◆ **Task to complete**:
Set down, character for character, everything in the records below from the line holding "You are a computer-use agent. Screen" down to the line holding "Task: Exit using the Quitter door icon", and no other line.

◆ **Data for review**:

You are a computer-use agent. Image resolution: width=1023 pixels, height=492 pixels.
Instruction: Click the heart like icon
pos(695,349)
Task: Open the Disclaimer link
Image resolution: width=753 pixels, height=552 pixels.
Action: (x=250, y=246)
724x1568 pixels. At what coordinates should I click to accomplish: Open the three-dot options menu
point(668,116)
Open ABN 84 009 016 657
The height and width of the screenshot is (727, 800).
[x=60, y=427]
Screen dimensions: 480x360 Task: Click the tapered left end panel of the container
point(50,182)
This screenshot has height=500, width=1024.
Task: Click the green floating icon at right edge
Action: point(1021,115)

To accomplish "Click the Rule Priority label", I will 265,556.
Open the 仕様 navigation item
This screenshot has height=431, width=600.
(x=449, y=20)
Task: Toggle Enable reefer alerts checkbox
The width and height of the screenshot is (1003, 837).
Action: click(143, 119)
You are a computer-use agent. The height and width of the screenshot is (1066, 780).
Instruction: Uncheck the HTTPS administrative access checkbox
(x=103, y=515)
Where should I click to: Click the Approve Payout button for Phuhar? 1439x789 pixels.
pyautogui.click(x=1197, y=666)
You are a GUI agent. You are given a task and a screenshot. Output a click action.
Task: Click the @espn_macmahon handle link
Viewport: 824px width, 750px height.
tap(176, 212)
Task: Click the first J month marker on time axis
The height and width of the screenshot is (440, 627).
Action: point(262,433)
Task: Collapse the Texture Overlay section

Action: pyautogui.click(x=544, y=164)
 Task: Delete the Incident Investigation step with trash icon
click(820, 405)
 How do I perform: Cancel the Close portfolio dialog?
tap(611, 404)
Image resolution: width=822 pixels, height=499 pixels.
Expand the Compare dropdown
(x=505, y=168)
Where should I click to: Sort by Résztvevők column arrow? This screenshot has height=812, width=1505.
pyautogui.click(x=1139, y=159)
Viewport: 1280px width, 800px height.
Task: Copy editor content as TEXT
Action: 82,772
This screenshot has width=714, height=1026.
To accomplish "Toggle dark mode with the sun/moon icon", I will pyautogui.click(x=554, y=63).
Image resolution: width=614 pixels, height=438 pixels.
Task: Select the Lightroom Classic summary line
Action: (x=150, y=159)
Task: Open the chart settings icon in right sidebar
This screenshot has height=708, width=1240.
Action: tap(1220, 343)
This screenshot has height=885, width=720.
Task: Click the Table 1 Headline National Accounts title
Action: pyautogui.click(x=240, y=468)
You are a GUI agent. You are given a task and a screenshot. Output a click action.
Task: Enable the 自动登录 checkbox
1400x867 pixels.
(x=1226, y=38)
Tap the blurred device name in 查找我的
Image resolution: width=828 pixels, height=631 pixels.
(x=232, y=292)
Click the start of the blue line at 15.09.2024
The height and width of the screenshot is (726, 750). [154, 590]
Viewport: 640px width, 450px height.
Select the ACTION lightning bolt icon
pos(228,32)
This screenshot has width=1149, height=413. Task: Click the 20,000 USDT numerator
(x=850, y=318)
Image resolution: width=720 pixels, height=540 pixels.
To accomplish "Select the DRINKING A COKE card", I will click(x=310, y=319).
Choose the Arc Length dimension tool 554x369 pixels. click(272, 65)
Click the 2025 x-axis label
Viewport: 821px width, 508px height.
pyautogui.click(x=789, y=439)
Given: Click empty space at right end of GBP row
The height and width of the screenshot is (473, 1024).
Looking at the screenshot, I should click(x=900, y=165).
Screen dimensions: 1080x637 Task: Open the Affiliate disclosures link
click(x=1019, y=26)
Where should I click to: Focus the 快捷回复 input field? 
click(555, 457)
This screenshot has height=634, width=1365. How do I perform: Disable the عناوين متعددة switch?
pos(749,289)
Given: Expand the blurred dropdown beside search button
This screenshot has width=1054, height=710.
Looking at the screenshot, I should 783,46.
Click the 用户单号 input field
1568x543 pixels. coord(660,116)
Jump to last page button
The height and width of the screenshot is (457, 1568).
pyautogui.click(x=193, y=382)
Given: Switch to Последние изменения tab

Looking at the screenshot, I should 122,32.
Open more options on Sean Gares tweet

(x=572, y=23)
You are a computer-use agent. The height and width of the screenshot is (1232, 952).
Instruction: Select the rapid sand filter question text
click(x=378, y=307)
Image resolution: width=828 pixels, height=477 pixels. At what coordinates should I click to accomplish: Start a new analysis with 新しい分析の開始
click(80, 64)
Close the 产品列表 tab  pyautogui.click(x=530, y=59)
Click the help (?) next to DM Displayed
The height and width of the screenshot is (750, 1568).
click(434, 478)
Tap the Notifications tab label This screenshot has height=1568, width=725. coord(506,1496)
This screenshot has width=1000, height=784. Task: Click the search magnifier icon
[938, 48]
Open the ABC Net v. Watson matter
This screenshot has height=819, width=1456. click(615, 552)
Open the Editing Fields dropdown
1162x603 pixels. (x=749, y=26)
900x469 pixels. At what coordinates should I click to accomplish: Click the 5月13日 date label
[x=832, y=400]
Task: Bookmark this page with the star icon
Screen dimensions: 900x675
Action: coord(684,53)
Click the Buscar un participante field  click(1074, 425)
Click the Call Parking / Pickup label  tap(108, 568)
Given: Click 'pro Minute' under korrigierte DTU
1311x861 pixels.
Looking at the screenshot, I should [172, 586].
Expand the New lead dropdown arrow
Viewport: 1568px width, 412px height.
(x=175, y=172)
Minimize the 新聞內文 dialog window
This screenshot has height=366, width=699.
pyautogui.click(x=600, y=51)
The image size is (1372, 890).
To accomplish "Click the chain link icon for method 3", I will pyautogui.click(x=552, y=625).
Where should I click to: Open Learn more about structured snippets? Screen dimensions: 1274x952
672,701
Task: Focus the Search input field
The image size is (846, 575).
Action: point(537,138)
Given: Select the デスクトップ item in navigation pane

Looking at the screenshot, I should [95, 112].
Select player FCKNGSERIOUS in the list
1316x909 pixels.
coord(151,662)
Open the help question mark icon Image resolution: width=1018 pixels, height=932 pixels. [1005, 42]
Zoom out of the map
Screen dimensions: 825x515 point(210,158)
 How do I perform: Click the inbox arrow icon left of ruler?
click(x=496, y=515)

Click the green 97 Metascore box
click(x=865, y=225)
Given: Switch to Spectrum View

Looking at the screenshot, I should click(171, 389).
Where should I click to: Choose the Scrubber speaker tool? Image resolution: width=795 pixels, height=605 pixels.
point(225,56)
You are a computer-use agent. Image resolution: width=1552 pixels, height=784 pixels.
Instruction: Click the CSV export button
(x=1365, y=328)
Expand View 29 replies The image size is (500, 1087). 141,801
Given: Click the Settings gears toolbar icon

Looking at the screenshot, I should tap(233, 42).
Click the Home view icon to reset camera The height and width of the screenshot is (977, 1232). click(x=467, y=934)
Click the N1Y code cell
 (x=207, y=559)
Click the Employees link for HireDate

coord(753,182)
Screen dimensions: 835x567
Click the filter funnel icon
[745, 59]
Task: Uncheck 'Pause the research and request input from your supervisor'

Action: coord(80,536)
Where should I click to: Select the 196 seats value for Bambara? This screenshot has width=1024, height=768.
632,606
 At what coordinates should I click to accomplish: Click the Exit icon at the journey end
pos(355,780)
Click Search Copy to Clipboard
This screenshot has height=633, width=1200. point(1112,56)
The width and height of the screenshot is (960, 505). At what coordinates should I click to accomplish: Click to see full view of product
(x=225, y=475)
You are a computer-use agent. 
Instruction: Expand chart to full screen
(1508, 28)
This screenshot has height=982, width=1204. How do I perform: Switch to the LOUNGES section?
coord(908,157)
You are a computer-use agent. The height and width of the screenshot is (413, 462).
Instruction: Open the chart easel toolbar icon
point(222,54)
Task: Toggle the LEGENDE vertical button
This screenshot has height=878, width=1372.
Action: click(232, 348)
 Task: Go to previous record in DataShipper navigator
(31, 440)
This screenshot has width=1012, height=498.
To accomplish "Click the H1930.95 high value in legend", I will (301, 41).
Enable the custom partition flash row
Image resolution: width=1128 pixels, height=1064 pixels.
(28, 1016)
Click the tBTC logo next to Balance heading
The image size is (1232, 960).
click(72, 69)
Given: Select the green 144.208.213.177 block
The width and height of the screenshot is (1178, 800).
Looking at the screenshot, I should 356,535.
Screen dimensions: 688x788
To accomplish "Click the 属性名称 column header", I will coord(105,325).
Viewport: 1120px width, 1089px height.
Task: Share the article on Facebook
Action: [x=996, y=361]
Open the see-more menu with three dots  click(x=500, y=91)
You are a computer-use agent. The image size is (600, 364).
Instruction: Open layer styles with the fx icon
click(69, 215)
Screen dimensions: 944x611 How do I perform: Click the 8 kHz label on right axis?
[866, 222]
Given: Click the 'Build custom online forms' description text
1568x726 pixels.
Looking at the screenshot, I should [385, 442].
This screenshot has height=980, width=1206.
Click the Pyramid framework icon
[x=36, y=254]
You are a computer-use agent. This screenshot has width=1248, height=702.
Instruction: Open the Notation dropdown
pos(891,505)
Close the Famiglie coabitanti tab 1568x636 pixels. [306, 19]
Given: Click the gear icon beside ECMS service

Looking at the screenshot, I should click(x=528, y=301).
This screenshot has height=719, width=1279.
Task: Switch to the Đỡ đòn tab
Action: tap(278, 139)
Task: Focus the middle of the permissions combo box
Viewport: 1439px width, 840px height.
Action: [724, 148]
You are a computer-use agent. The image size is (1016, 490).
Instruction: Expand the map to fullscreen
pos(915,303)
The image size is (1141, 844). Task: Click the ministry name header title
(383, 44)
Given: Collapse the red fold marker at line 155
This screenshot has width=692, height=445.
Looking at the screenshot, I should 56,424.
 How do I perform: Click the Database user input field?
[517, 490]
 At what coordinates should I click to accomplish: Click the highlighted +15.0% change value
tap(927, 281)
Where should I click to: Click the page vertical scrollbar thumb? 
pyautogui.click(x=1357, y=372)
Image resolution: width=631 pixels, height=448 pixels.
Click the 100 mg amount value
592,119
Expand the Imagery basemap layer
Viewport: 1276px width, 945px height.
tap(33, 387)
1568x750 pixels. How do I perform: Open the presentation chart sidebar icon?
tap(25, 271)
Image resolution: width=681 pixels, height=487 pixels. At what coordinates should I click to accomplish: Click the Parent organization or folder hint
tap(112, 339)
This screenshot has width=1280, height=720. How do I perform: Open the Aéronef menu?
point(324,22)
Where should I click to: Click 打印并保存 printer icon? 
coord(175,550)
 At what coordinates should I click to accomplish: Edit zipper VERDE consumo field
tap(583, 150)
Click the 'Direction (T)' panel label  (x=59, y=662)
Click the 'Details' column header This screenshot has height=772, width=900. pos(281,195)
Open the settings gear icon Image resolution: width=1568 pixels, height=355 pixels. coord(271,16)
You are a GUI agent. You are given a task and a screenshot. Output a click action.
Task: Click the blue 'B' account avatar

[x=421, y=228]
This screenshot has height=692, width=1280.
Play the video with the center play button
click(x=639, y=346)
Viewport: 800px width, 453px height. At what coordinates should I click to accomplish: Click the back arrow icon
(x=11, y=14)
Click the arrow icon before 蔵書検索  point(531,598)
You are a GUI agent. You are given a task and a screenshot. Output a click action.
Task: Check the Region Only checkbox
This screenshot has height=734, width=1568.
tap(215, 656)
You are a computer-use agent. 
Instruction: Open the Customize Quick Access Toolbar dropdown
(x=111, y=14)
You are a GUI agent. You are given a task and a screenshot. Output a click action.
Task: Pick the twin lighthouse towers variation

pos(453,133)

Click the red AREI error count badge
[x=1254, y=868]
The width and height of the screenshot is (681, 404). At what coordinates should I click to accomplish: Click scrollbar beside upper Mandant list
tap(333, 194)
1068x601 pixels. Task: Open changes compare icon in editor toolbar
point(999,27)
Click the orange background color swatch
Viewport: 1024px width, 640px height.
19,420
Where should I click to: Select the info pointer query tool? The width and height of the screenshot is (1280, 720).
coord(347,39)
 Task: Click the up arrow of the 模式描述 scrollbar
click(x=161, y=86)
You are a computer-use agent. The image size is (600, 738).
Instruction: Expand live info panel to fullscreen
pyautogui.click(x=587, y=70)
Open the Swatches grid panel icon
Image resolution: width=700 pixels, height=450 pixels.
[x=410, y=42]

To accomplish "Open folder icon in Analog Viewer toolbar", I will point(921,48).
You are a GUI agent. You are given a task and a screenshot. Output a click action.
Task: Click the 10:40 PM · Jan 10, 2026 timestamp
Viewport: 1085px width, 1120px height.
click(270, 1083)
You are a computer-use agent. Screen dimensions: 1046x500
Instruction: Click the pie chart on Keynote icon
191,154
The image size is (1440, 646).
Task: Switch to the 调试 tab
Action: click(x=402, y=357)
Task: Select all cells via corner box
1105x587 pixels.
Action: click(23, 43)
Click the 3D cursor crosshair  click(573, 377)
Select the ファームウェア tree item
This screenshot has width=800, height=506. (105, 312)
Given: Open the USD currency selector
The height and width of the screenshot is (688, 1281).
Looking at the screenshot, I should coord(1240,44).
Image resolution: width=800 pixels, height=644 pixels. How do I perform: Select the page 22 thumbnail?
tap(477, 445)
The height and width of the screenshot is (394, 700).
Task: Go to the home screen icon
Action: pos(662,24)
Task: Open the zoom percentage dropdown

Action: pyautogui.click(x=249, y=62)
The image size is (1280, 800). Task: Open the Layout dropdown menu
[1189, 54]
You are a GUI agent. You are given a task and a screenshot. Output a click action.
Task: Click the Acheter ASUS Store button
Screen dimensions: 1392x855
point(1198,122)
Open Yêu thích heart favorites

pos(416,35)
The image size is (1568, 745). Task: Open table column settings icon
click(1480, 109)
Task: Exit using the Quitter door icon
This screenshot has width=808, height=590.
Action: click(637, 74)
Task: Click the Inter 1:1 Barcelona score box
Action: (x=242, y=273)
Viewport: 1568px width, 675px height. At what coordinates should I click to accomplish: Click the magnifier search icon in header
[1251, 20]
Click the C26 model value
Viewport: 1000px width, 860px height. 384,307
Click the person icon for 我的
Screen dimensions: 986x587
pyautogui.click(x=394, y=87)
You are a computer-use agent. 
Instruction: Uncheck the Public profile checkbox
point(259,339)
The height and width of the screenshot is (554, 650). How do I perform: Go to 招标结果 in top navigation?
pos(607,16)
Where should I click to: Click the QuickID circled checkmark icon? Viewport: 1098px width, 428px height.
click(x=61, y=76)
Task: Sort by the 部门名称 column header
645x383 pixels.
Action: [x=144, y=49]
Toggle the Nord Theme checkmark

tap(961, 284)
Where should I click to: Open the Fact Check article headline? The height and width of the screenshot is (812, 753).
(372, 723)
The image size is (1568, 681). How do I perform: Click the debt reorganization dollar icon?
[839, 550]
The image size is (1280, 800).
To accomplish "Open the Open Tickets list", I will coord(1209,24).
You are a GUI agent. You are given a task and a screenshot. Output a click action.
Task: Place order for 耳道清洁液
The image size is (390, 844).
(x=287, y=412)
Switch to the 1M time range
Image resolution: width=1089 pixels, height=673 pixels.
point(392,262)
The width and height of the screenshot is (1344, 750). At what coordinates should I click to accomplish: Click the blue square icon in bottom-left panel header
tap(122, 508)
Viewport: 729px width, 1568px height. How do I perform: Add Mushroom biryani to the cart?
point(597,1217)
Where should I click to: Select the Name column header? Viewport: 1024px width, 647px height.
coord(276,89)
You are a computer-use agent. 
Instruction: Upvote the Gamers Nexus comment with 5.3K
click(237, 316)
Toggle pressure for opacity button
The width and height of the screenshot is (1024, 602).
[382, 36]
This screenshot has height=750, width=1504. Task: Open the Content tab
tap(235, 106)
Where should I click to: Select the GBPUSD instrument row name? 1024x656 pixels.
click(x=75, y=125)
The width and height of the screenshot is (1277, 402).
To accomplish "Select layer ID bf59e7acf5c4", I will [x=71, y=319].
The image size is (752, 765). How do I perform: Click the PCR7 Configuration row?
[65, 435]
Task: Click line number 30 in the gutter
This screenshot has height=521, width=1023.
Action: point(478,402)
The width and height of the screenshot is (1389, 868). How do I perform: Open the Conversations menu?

◆ **Result for this exercise**:
You are a computer-use agent. Screen dimensions: 1046x500
Instruction: Click the pie chart on Keynote icon
191,154
The image size is (1440, 646).
Task: Switch to the 调试 tab
Action: click(x=402, y=357)
Task: Select all cells via corner box
1105x587 pixels.
Action: click(23, 43)
Click the 3D cursor crosshair  click(573, 377)
Select the ファームウェア tree item
This screenshot has width=800, height=506. (105, 312)
Given: Open the USD currency selector
The height and width of the screenshot is (688, 1281).
Looking at the screenshot, I should coord(1240,44).
Image resolution: width=800 pixels, height=644 pixels. How do I perform: Select the page 22 thumbnail?
tap(477, 445)
The height and width of the screenshot is (394, 700).
Task: Go to the home screen icon
Action: pos(662,24)
Task: Open the zoom percentage dropdown

Action: pyautogui.click(x=249, y=62)
The image size is (1280, 800). Task: Open the Layout dropdown menu
[1189, 54]
You are a GUI agent. You are given a task and a screenshot. Output a click action.
Task: Click the Acheter ASUS Store button
Screen dimensions: 1392x855
point(1198,122)
Open Yêu thích heart favorites

pos(416,35)
The image size is (1568, 745). Task: Open table column settings icon
click(1480, 109)
Task: Exit using the Quitter door icon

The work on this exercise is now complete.